▶ What to produce
The listing that follows must be retyped exactly, without its pictures.

▶ Entries supplied
-- Opening Marker --
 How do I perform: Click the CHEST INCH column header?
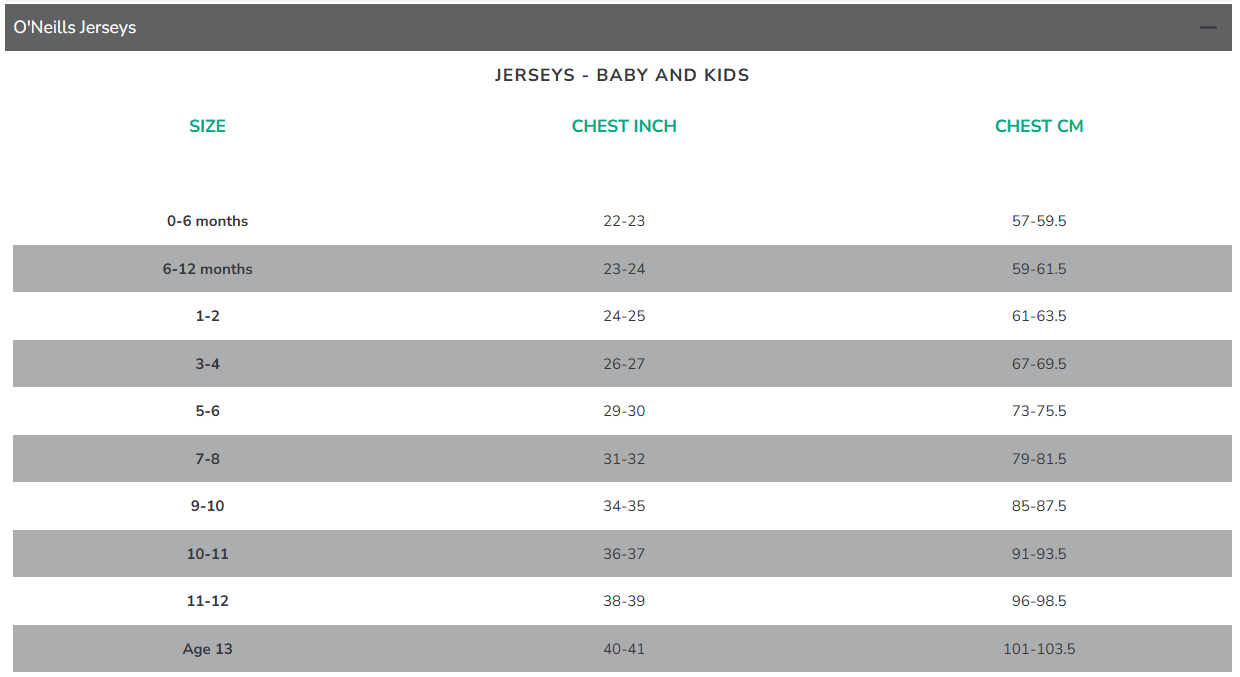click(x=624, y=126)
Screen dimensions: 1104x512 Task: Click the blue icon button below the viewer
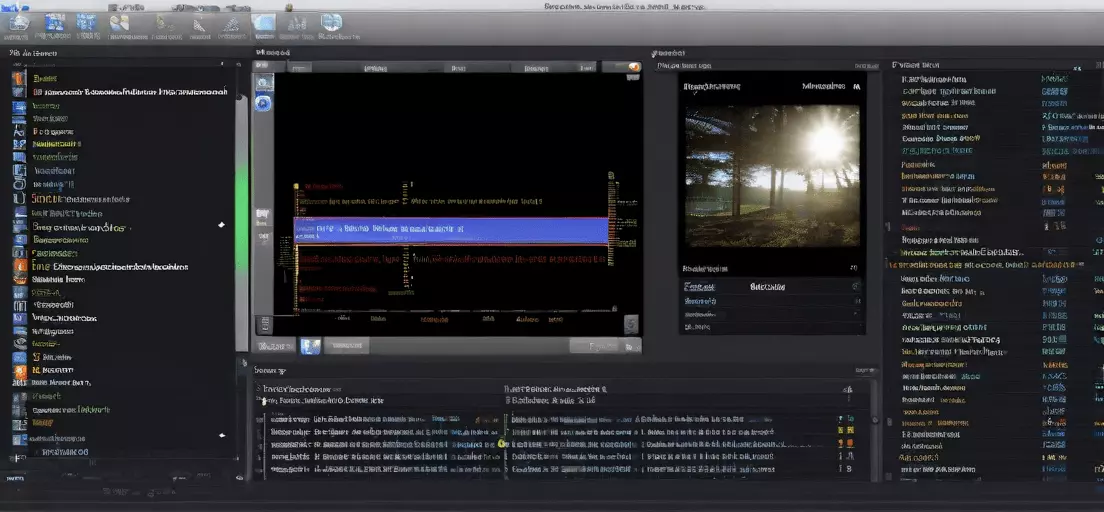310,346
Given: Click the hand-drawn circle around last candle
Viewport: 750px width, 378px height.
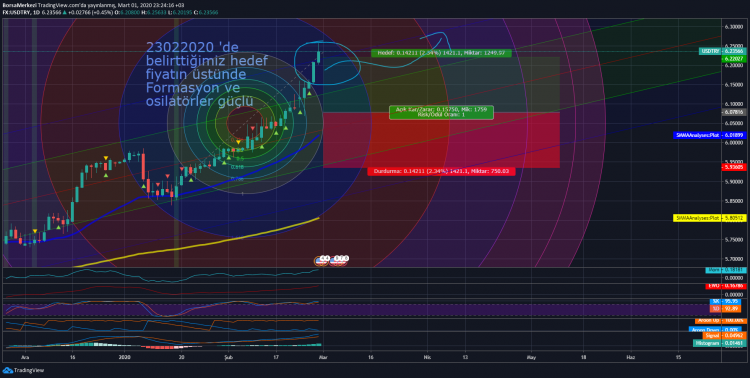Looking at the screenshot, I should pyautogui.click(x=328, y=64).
-- Closing Marker --
▶ Written answer
 How do I perform: Click the CHEST INCH column header?
click(x=624, y=126)
Screen dimensions: 1104x512 Task: Click the blue icon button below the viewer
310,346
Given: Click the hand-drawn circle around last candle
Viewport: 750px width, 378px height.
Looking at the screenshot, I should pyautogui.click(x=328, y=64).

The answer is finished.